## Assignment
If a line of the records contains the string "will", copy it out.

----------------------------------------

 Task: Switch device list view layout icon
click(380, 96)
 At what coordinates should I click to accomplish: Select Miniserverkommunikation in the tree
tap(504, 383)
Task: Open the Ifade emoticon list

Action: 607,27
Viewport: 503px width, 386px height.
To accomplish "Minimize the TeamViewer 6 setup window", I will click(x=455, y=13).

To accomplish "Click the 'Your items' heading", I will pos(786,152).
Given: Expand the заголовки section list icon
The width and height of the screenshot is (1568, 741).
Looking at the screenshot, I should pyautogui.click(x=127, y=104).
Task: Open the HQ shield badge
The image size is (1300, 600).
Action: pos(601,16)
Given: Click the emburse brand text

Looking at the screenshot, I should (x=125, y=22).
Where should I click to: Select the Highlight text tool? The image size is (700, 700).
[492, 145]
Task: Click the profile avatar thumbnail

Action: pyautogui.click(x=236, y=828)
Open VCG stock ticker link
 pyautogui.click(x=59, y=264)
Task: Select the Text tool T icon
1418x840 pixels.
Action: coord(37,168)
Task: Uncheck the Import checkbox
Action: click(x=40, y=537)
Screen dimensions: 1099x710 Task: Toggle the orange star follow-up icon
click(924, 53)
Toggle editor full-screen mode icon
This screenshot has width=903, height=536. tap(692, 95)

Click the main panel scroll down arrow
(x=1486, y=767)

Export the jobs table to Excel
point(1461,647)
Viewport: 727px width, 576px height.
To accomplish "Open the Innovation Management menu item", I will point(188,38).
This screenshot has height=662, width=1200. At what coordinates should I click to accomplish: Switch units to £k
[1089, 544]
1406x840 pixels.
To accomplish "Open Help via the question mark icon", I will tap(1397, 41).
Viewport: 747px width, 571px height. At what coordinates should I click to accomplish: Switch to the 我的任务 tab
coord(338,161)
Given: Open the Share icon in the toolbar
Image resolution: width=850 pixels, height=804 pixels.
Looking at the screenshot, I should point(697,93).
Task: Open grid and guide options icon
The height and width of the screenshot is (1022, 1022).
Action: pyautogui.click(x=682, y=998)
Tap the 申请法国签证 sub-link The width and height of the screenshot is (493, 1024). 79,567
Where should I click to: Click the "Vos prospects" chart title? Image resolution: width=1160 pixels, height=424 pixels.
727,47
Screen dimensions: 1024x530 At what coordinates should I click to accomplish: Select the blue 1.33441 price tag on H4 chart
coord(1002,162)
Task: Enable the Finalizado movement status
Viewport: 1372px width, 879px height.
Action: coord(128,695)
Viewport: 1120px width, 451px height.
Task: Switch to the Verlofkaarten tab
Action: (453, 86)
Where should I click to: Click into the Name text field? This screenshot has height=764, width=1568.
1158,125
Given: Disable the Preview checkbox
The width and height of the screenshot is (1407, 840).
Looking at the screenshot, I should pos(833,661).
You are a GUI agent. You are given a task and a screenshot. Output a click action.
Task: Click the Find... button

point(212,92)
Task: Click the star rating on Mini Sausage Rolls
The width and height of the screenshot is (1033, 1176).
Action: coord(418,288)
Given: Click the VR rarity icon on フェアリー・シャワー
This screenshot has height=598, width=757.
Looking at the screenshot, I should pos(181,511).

----------------------------------------

## Task solution
To accomplish "Minimize the TeamViewer 6 setup window", I will click(x=455, y=13).
To accomplish "Click the 'Your items' heading", I will pos(786,152).
To accomplish "Open the Innovation Management menu item", I will point(188,38).
To accomplish "Open Help via the question mark icon", I will tap(1397, 41).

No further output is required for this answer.